At the end of the day the 50 year old rubber line at the rear end was swollen shut. Replaced that line and it fixed everything. If you have never replaced the factory rubber brake line that goes from the body to the T at the rear end, change it out.

Cost about $15 at NAPA.
 
#13 ·
At the end of the day the 50 year old rubber line at the rear end was swollen shut. Replaced that line and it fixed everything. If you have never replaced the factory rubber brake line that goes from the body to the T at the rear end, change it out.
Just had the same blockage on my right front flex line. I put in an NOS master Cylinder and could not get that line to bleed. I decided to replace all three 51 year-old original flex lines. That led to a new front to back line because the connection to the flex line in back was a rusty fluid-soaked seized mess. At that point, I also replaced a bunch of the other hydraulics system parts.
 
#12 ·
Thanks for all the suggestions. I had to leave for 4 days for work; will be back at it on Thursday.

I got rid of the factory distribution block that was on the frame below the MC.

I bought a disc-disc proportioning valve and installed it in place of a disc-drum valve that came from "Right Stuff."

https://www.jegs.com/i/JEGS/555/631292/10002/-1

I found you don't need an adjustable PV with the LS1 brakes as they are designed with a 75-25 front-to-rear bias in braking.

The brake lines and hoses are new; the 1/4" front-to-rear feed line is original and appears in good condition. I also blew it out with air in both directions.

I'll try again thursday and keep everyone posted ! thanks
 
#14 ·
Thanks for all the suggestions. I had to leave for 4 days for work; will be back at it on Thursday.

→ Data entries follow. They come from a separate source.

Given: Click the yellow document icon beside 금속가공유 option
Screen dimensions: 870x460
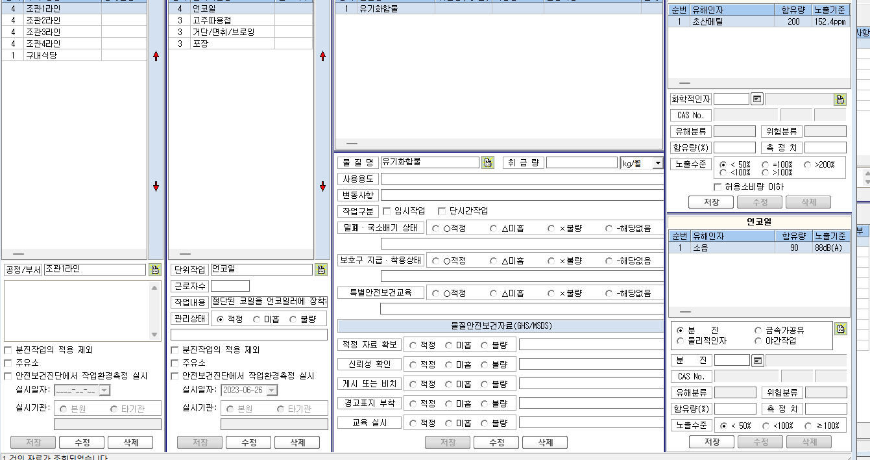Looking at the screenshot, I should 841,329.
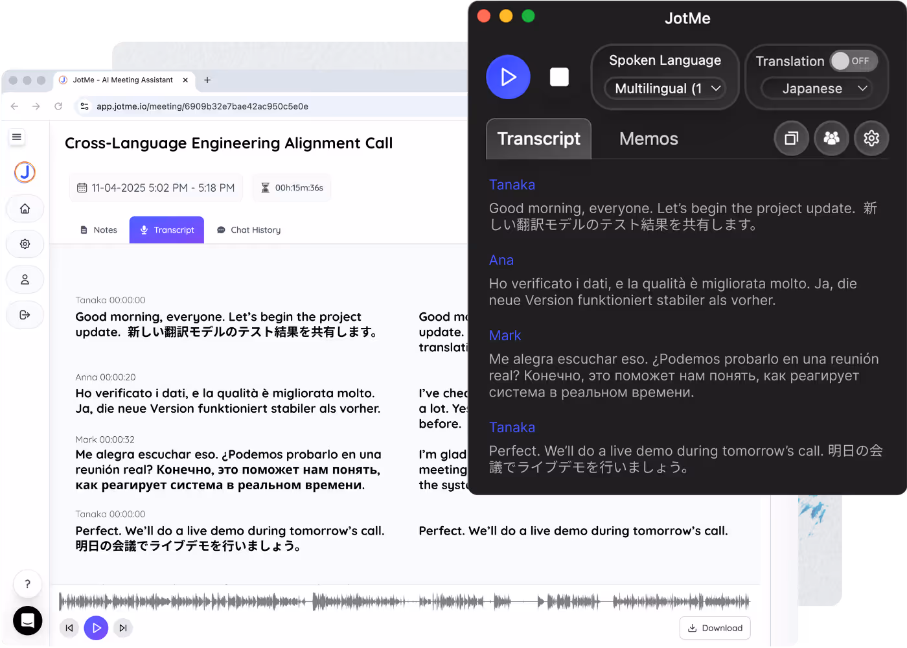Image resolution: width=907 pixels, height=648 pixels.
Task: Switch to the Memos tab
Action: tap(648, 139)
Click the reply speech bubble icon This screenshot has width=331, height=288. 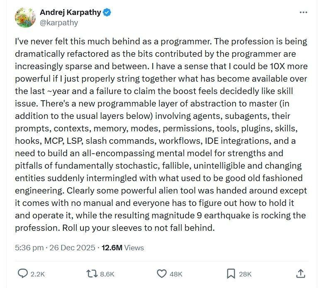24,273
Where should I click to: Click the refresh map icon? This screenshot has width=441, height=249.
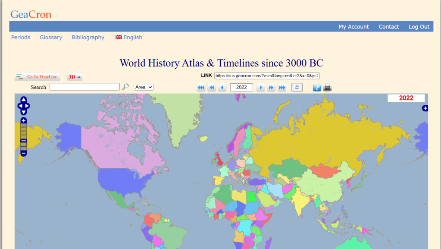coord(297,88)
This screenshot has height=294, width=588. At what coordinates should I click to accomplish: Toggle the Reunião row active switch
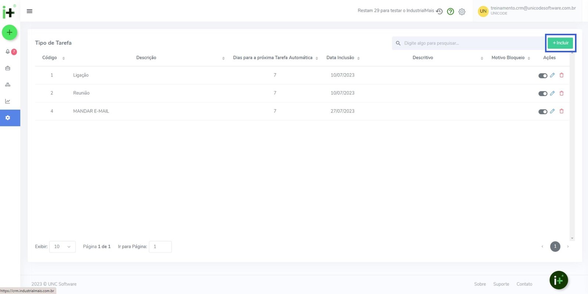tap(542, 94)
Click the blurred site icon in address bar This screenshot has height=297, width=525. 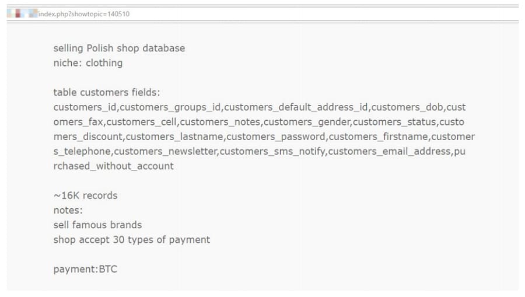pyautogui.click(x=22, y=13)
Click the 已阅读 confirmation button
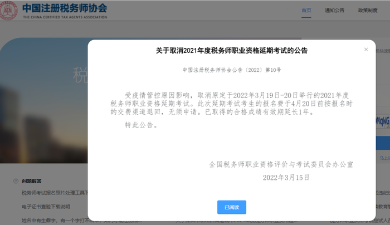Image resolution: width=390 pixels, height=225 pixels. pyautogui.click(x=231, y=207)
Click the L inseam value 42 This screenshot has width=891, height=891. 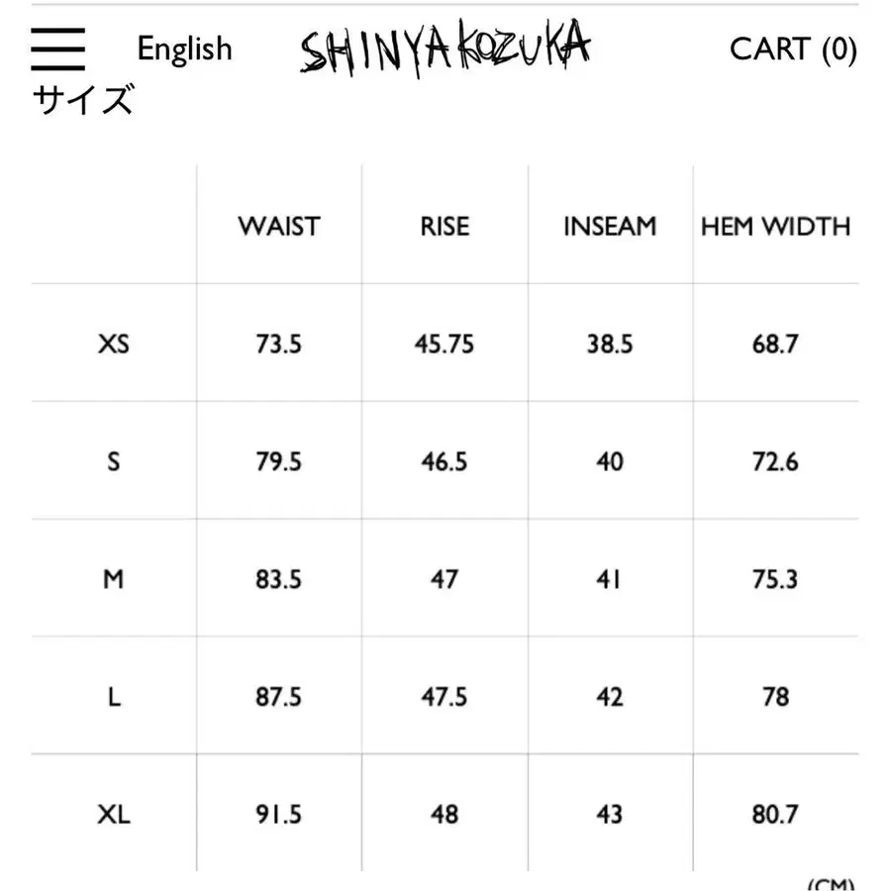[609, 697]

I got rid of the factory distribution block that was on the frame below the MC.

I bought a disc-disc proportioning valve and installed it in place of a disc-drum valve that came from "Right Stuff."

https://www.jegs.com/i/JEGS/555/631292/10002/-1

I found you don't need an adjustable PV with the LS1 brakes as they are designed with a 75-25 front-to-rear bias in braking.

The brake lines and hoses are new; the 1/4" front-to-rear feed line is original and appears in good condition. I also blew it out with air in both directions.

I'll try again thursday and keep everyone posted ! thanks

I prefer an adjustable proportioning valve to dial in the ideal amount of rear braking. But I autocross and know how the rear brakes should feel. It takes some skill and experience to properly set rear brake bias and not everyone is good at it, so the non-adjust proportioning is good for them.
Rear drum brakes tend to lock up near the point where the tires skid because they are self-engergizing. The front shoe presses on the rear shoe. Rear disc brakes are much more linear & less likely to lock up near the limit so I prefer rear disc brakes for competition. The difference isn't huge but there are times when we use more rear brake to alter the handling at corner entry.
 
#15 ·
make sure that your proportioning valve hasn't tripped to only allow fluid to the front brakes. There is a tool that you are supposed to install when bleeding to keep that from happening. use a test light or an ohm meter on the switch on the valve. if it shows continuity then that valve has tripped and will not allow fluid to the rear. I just had that same exact problem this week. the fix is to remove the back of the valve and push the piston forward. I was told it will stay in the neutral position but mine did not. I ordered the tool from Summit along with a new valve. (mine was old and not sure it was functioning correctly. hope this helps.
 
#18 ·
Thanks John,
I will definitely give the tool a try.

I am getting fluid at the rear calipers using an air-pressure driven vacuum bleeder , but it's not enough to fill the bleeder line.
Seems like the flow is restricted, maybe by the proportioning valve.